Invece, anche se tutti gli animali, e quindi anche noi, hanno tendenze innate, queste richiedono quasi sempre di essere ampiamente integrate dall’esperienza e dall’apprendimento.

Tra i primati la preferenza per i neonati indifesi (veri o impersonati da un giocattolo) è parte della biologia e si osserva di più nelle femmine che nei maschi, ed è “logico se consideriamo che in oltre 200 milioni di anni di evoluzione mammaliana, prendersi cura dei propri discendenti è stato un obbligo per le femmine e un’opzione per i maschi”, sottolinea de Waal, “ma questo non vuol dire che le femmine nascano fornite di capacità materne”, continua il primatologo. L’apprendimento dai modelli di cura espressi da adulti esperti è fondamentale.
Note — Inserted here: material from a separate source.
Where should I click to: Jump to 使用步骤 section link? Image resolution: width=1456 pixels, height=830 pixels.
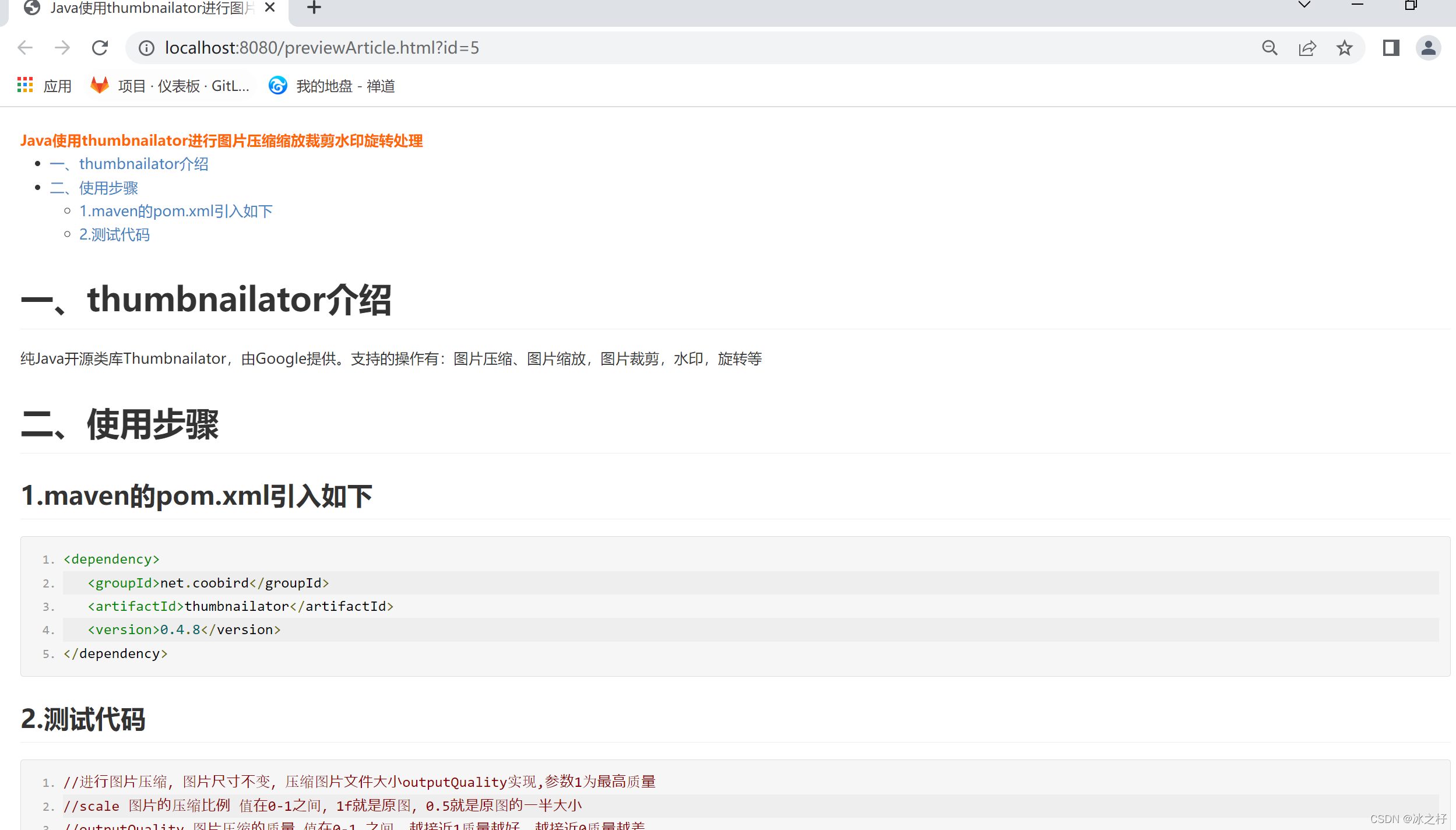click(94, 188)
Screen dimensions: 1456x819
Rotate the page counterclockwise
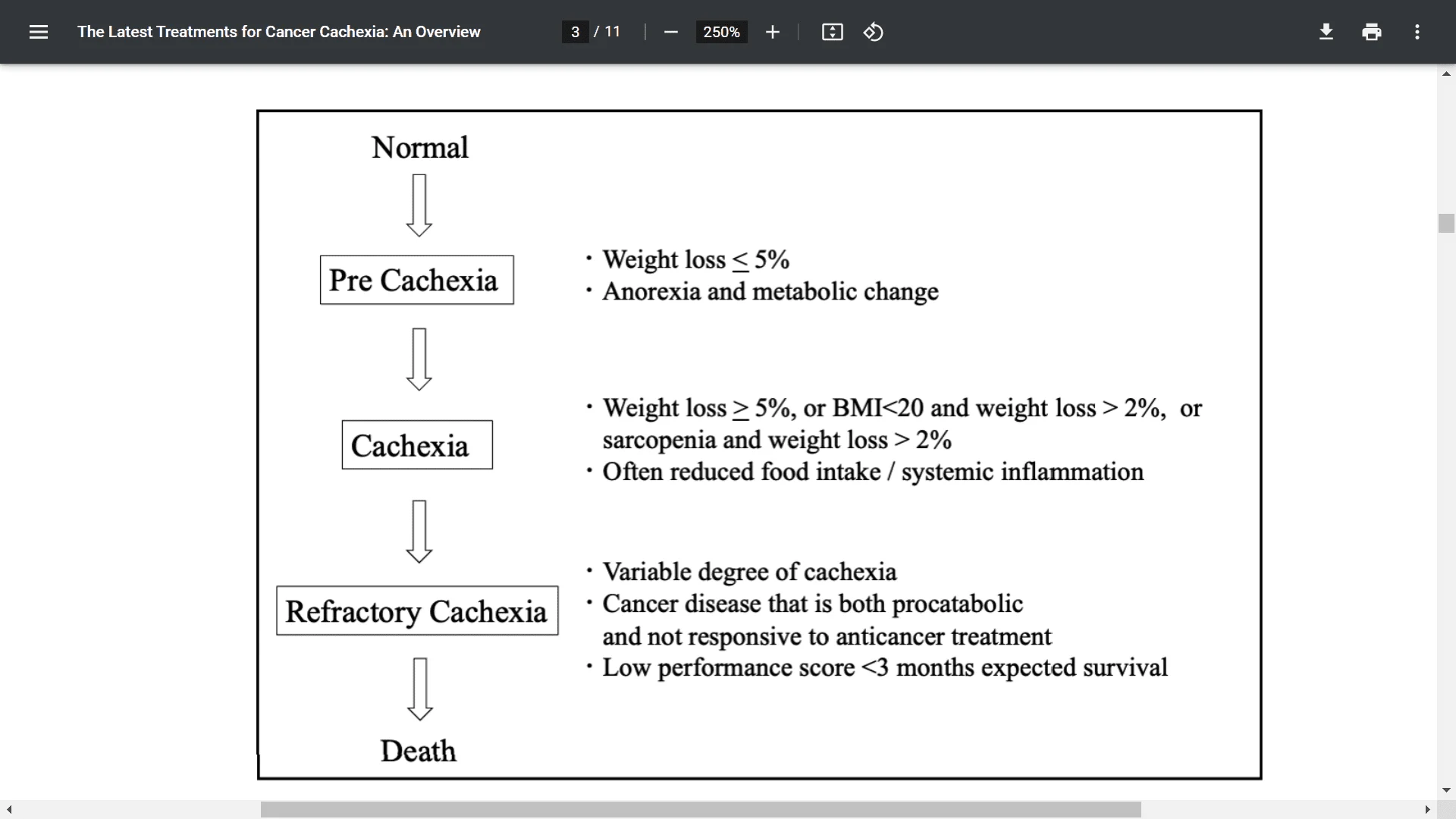[x=874, y=32]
Per questo le giovani scimmie e le bambine amano i giochi che simulano l’accudimento di un neonato e imitano quello che vedono fare dalle adulte. Ma proprio perché prendersi cura di un piccolo è frutto di apprendimento, lo possono fare anche i maschi. E lo fanno. Il libro illustra esempi di maschi adulti di scimpanzè che adottano cuccioli rimasti orfani e li curano amorevolmente.


CHI COMANDA?

L’altro intramontabile stereotipo di genere vuole i maschi competitivi e gerarchici e le femmine sottomesse o, tutt’al più, indifferenti. E qui a sfatare, o meglio, a reinterpretare le credenze più diffuse sono proprio le due antropomorfe a noi più prossime: scimpanzè e bonobo, le specie che condividono con noi almeno il 96% del nostro patrimonio genetico (la distanza tra noi e l’una e l’altra specie è la stessa).
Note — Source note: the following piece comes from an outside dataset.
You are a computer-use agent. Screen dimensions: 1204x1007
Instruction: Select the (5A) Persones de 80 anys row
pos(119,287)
Le società di scimpanzè riconoscono una palese gerarchia maschile, mentre tra i bonobo (noti come scimpanzè pigmei fino a che proprio de Waal non ha proposto il cambio di nome) sono le femmine a costituire la gerarchia dominante.

I grandi maschi di scimpanzè possono essere molto aggressivi e pericolosi e, con grande sconcerto e dispiacere di Jane Goodall, la madrina degli studi sul campo delle scimmie antropomorfe, si sono rivelati non alieni dall’omicidio intraspecifico. I bonobo, al contrario, diventati celebri per l’estrema facilità con cui si dedicano al sesso, anche omosessuale, usato spesso per stemperare il conflitto sociale o per il semplice piacere, convivono in comunità amichevoli e pacifiche e finora non sono stati documentati omicidi tra di loro.
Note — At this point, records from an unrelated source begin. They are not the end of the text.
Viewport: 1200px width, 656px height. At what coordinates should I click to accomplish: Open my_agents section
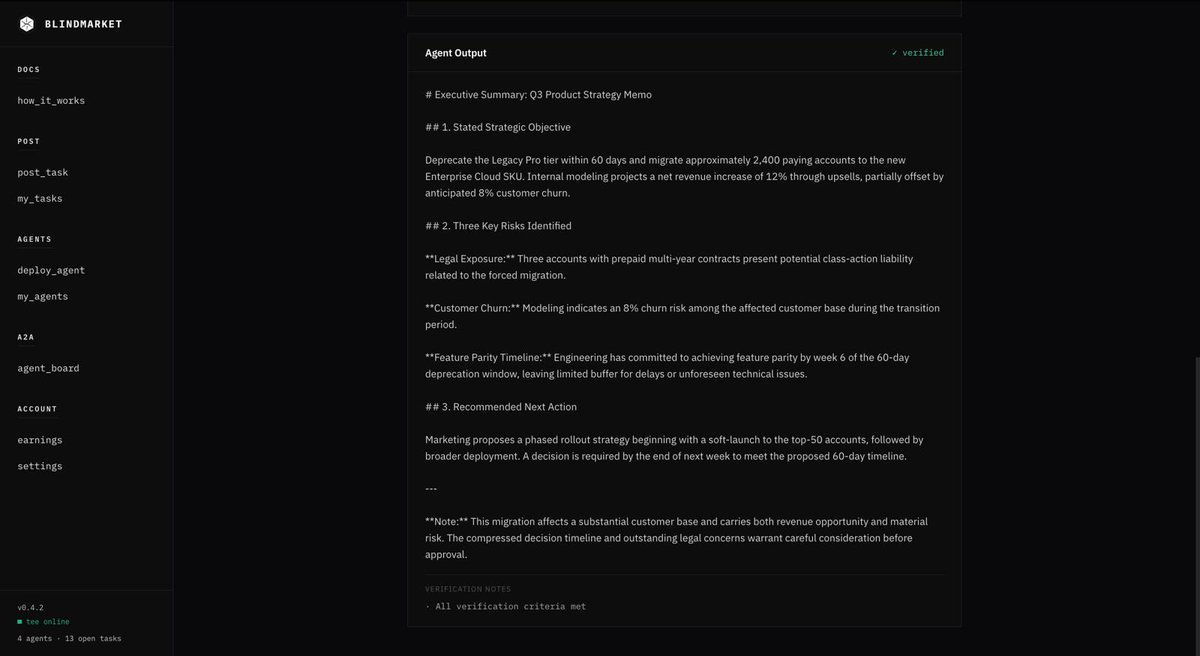(x=43, y=297)
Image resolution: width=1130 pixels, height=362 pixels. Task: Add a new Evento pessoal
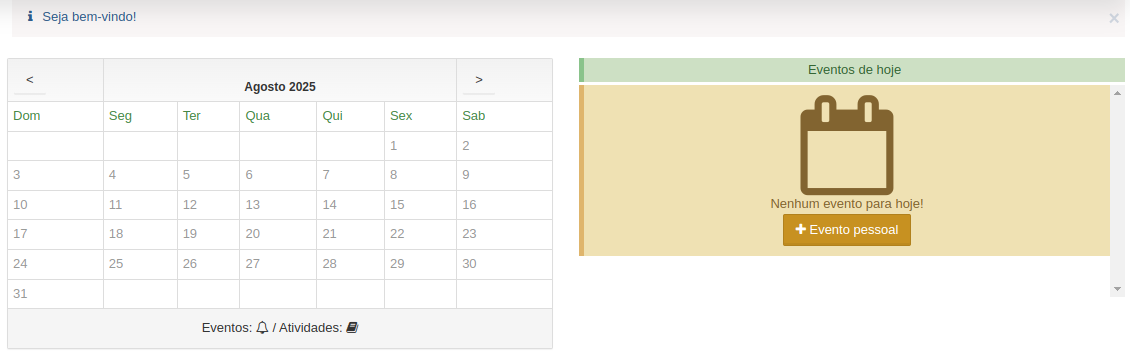pyautogui.click(x=847, y=230)
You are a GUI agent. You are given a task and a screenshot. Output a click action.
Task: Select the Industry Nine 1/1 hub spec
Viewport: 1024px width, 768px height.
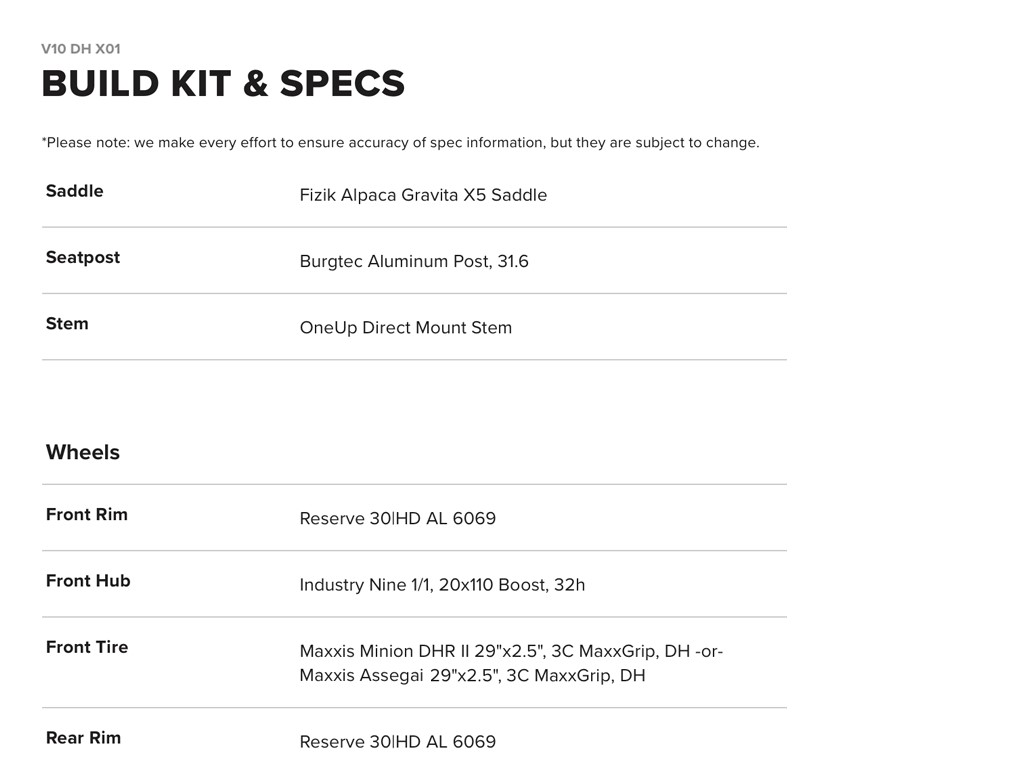[442, 585]
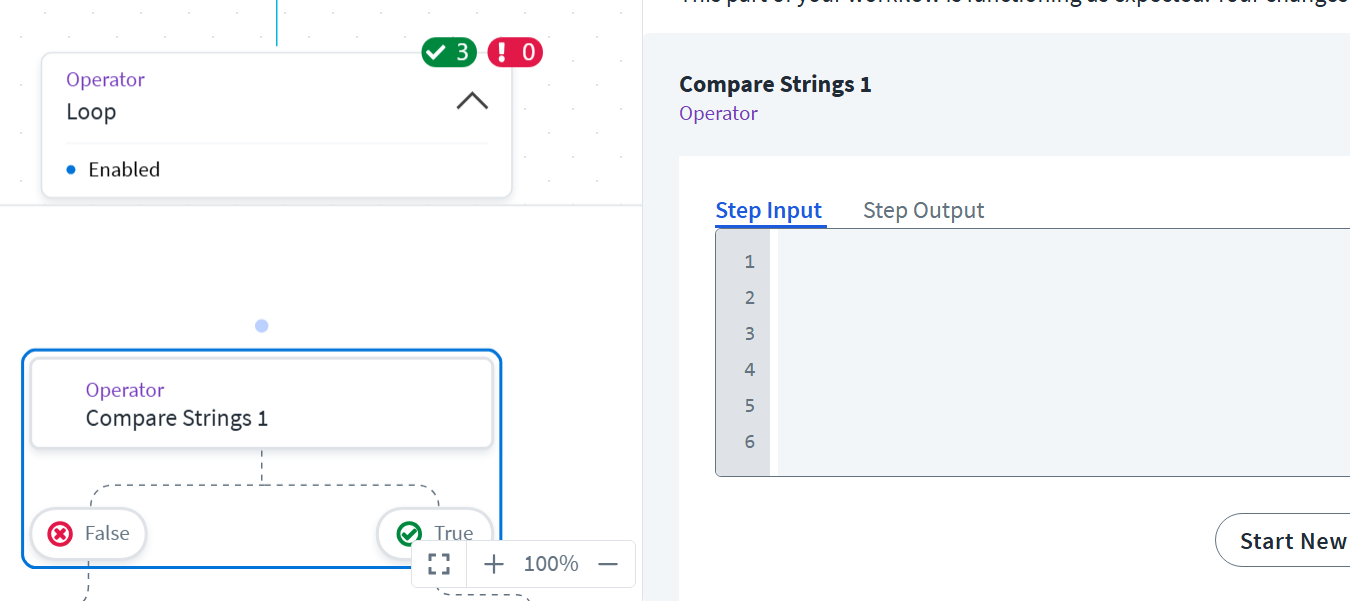Click the red X False icon
1350x601 pixels.
tap(61, 533)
Abbiamo, quindi, due esempi opposti di società animali, entrambe ugualmente prossime a noi, a cui ispirarci per definire quale sia il comportamento “naturale” di noi umani. Inutile dire che gli scimpanzè costituiscono il modello di riferimento per i sostenitori della superiorità maschile e dei relativi privilegi sociali, mentre i bonobo sono spesso i campioni dei gruppi femministi.

Ancora una volta le cose sono più complicate di così: “quando diciamo che tra gli scimpanzè dominano i maschi e tra i bonobo dominano le femmine, dobbiamo precisare che il genere meno dominante non è mai privo di potere”, ci ricorda de Waal. Entrano in gioco infatti anche altri fattori quali le relazioni, le personalità individuali, l’età, le capacità strategiche. La dominanza non coincide necessariamente con la gerarchia. Come dimostra Mama, per quattro decenni la vera leader di un’ampia colonia di scimpanzè, che si è occupata del benessere del gruppo lasciando esercitare il potere nel corso del tempo a diversi maschi alfa.

Insomma, “le strutture sociali, qualche volta, sono più rigide della biologia che le supporta. Anche se è sempre poco saggio ignorare la biologia, non possiamo neppure semplificare troppo attribuendole la responsabilità dei ruoli sociali. Ciò che oggi sappiamo del comportamento animale e di quello umano indica l’esistenza di una gran varietà di risposte, più flessibili di quanto spesso si creda”.